Hi, everyone! This notebook contains sentiment analysis of airline tweets. 

In [None]:
library(dplyr)
library(tidytext)
library(RColorBrewer)
library(ggplot2)
library(wordcloud)
library(tm)
options(warn=-1)

dataset <- read.csv('../input/Tweets.csv')

Firstly, let's check the data structure. 

In [None]:
str(dataset)

After loading the dataset, we should transform tweets' text into words for finding the most frequent words in each sentiment. Before that, text was converted factor to character. 

In [None]:
dataset$text <- as.character(dataset$text)
tidy_dataset <- dataset %>%
  unnest_tokens(word, text)

*- Counts of each sentiments*

In [None]:
summary(dataset$airline_sentiment)

As we can see from summary of airline sentiment, negative tweets are higher than others. Thats mean, people tend to tweet more in negative issues. 

**• Visualization of whether the sentiment of the tweets was positive, neutral, or negative for each airlines**

In [None]:
ggplot(dataset, aes(x = airline_sentiment, fill = airline_sentiment)) +
  geom_bar() +
  facet_grid(. ~ airline) +
  theme(axis.text.x = element_text(angle=65, vjust=0.6),
       plot.margin = unit(c(3,0,3,0), "cm"))

United, US Airways, American substantially get negative reactions.

**• The Most Frequent Words in Positive Sentiment**

In [None]:
positive <- tidy_dataset %>% 
  filter(airline_sentiment == "positive") 

The most 21 frequent words contains too much prepositional phrase. It would be better with removing these phrases. 

In [None]:
list <- c("to", "the","i", "a", "you", "for", "on", "and", "is", "are", "am", 
          "my", "in", "it", "me", "of", "was", "your", "so","with", "at", "just", "this",
          "http", "t.co", "have", "that", "be", "from", "will", "we", "an", "can")

positive <- positive %>%
  filter(!(word %in% list))

In [None]:
wordcloud(positive[,15],
          max.words = 100,
          random.order=FALSE, 
          rot.per=0.30, 
          use.r.layout=FALSE, 
          colors=brewer.pal(10, "Blues"))

In [None]:
positive <- positive %>%
  count(word, sort = TRUE) %>%
  rename(freq = n)

head(positive, 21)

In [None]:
positive <- positive %>%
  top_n(21)
colourCount = length(unique(positive$word))
getPalette = colorRampPalette(brewer.pal(9, "Set1"))

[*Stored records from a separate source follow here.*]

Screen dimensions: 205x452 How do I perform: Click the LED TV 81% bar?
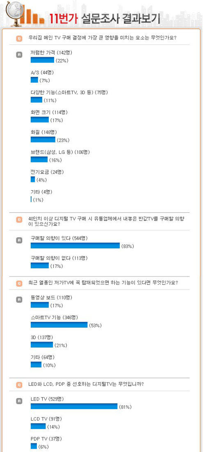[74, 407]
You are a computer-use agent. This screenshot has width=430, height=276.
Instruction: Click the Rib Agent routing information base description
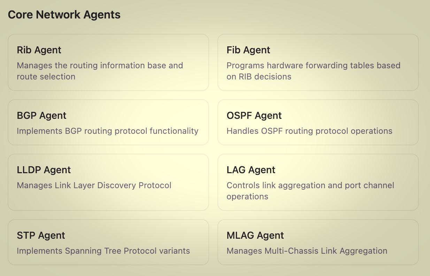click(100, 66)
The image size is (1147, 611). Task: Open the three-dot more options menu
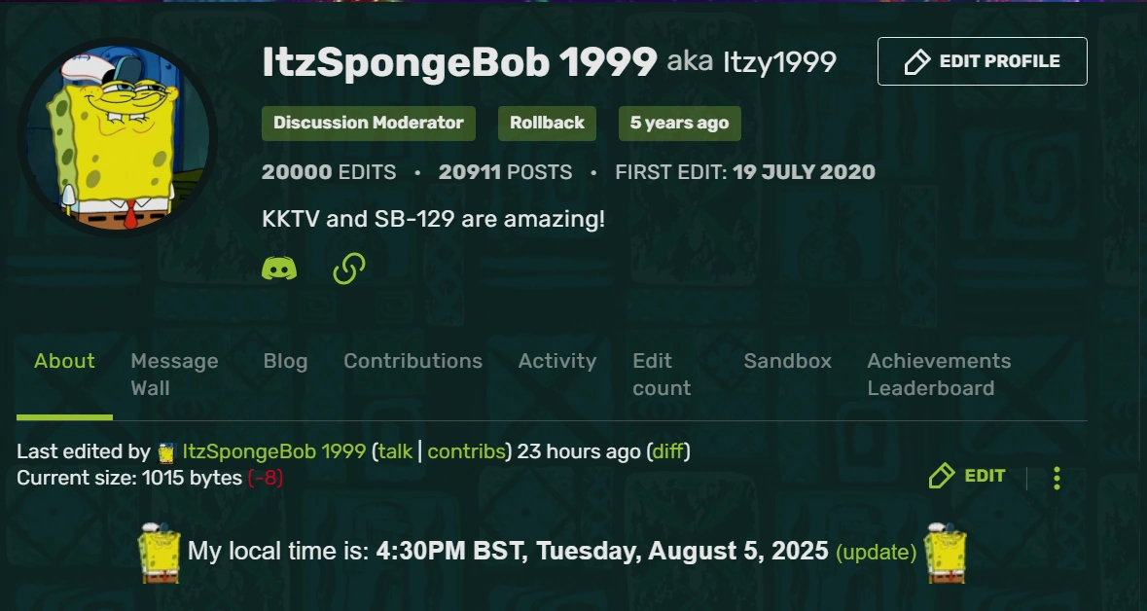(1057, 477)
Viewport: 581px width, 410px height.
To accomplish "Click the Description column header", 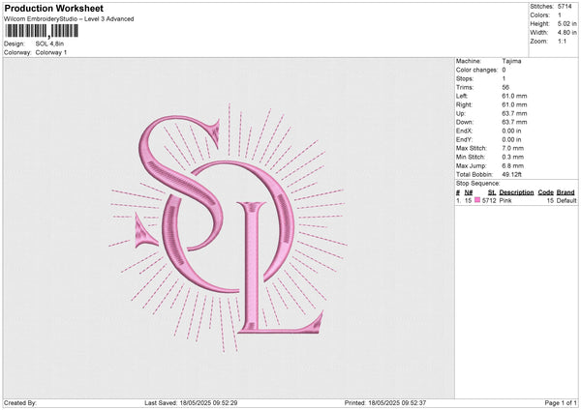I will click(516, 192).
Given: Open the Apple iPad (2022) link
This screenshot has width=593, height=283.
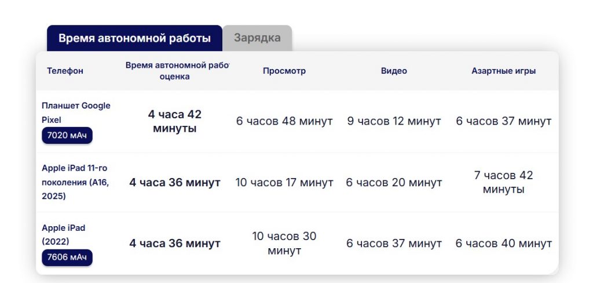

# The Most 21 Frequent Words in Positive Tweets
positive %>%
  mutate(word = reorder(word, freq)) %>%
  ggplot(aes(x = word, y = freq)) +
  geom_col(fill = getPalette(colourCount)) +
  coord_flip() 

This visualization shows us 'thanks', ' thank', 'great', 'love', 'good', 'best', 'awesome' words are some of the frequently used positive words in tweets. 

**• The Most Frequent Words in Negative Sentiment**

In [None]:
negative <- tidy_dataset %>% 
  filter(airline_sentiment == "negative") 

negative <- negative %>%
  filter(!(word %in% list))

wordcloud(negative[,15],
          max.words = 100,
          random.order=FALSE, 
          rot.per=0.30, 
          use.r.layout=FALSE, 
          colors=brewer.pal(10, "Reds"))


In [None]:
negative <- negative %>%
  count(word, sort = TRUE) %>%
  rename(freq = n)

negative <- negative %>%
  top_n(21)
colourCount = length(unique(negative$word))
getPalette = colorRampPalette(brewer.pal(8, "Dark2"))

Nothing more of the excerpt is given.